Ciudad Juárez, 25 de junio de 2026.- Al cumplirse un año del hallazgo de 386 cuerpos embalsamados, sin identificar y ocultos en un terreno de esta ciudad, los familiares de las víctimas mantienen sus protestas con la sensación de que les falta justicia. El caso, vinculado a la empresa Crematorios Plenitud, dejó al menos 251 familias que tuvieron que pasar por un doble luto tras descubrir que las cenizas recibidas después de velorios y cremaciones no correspondían a sus seres queridos.
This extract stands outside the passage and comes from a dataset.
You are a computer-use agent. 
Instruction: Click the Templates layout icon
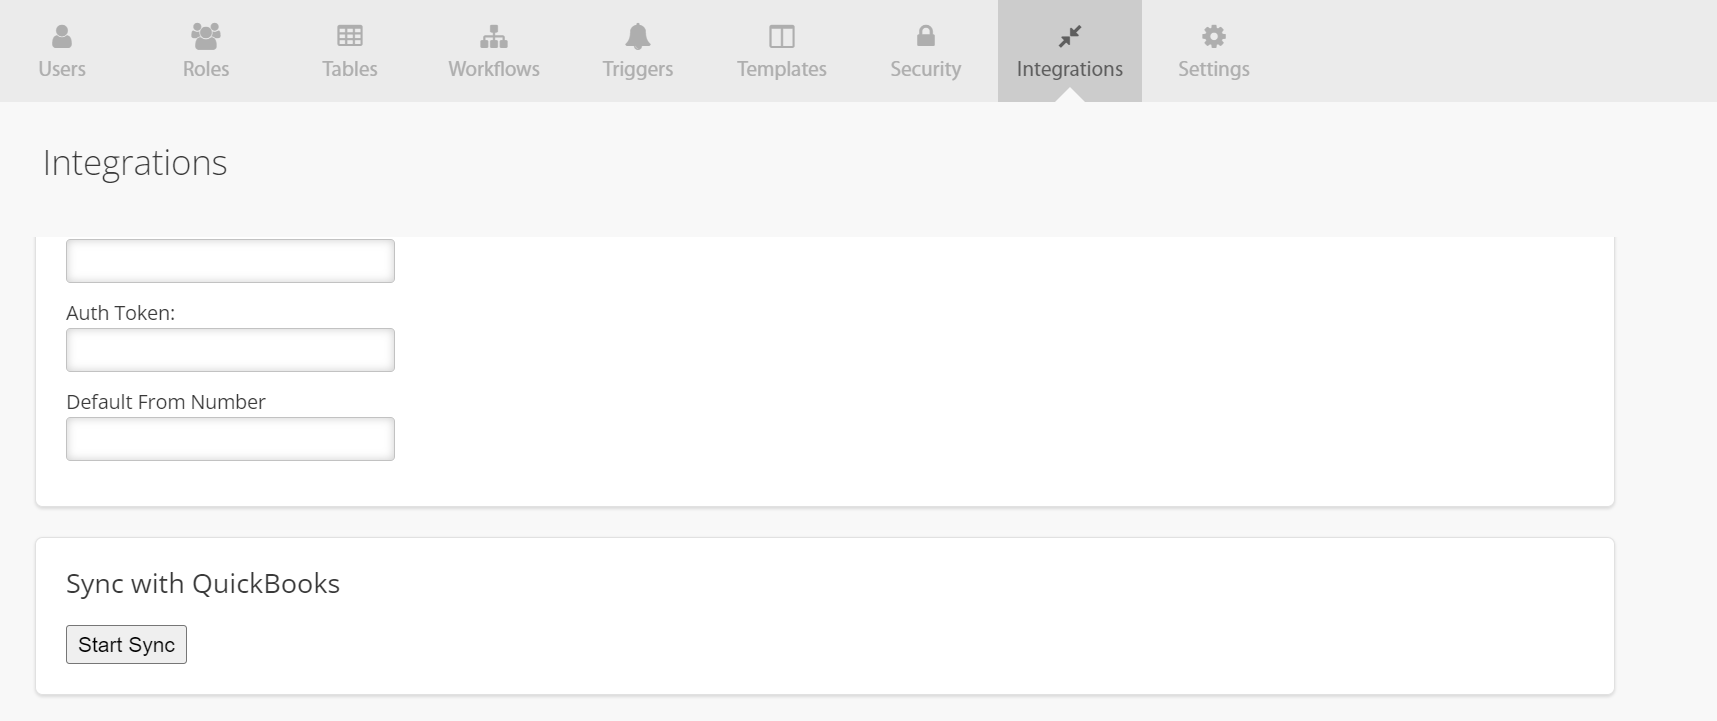coord(782,37)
Las autoridades estatales tuvieron que contactar a los deudos para informarles que fueron víctimas de una estafa, ya que la empresa no cumplía con los procesos legales y, en lugar de cremar los cuerpos, los acumulaba en un patio trasero. A la fecha, no hay nadie en la cárcel por la negligencia, el fraude y lo atroz del caso, mientras la Comisión Federal para la Protección contra Riesgos Sanitarios (Cofepris) es señalada por no haber revisado adecuadamente la operación del crematorio.
El dueño de la empresa fue declarado prófugo desde el 23 de mayo. Según los hechos registrados, el responsable salió de prisión a través de un amparo ante la imposibilidad de las autoridades para retenerlo, y se presume que actualmente se encuentra escondido en Texas.
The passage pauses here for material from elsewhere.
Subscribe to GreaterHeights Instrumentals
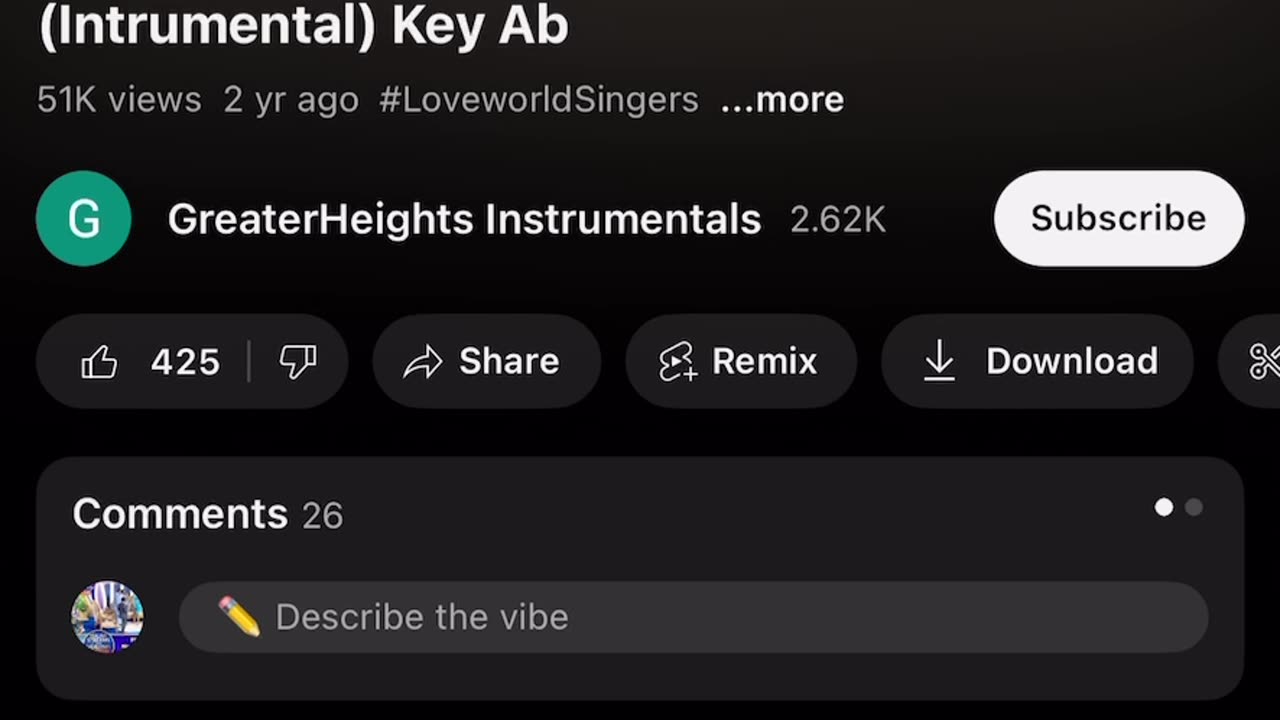 tap(1119, 218)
La identificación de los restos continúa incompleta, pues todavía hay 134 cuerpos de personas que no han sido reconocidos por sus familiares. Por ello, la autoridad ha solicitado que las personas que hayan llevado a incinerar a sus deudos en ocho funerarias de Ciudad Juárez acudan a realizarse pruebas genéticas.
Entre los establecimientos mencionados figuran las funerarias Luz Divina, Capillas Protecto Deco, Del Carmen, Ramírez, Latinoamericana y Amor Eterno. En este contexto, el martes 23 de junio, la Presidenta de la República reconoció que existe un rezago en la operación del Servicio Médico Forense en todo el país.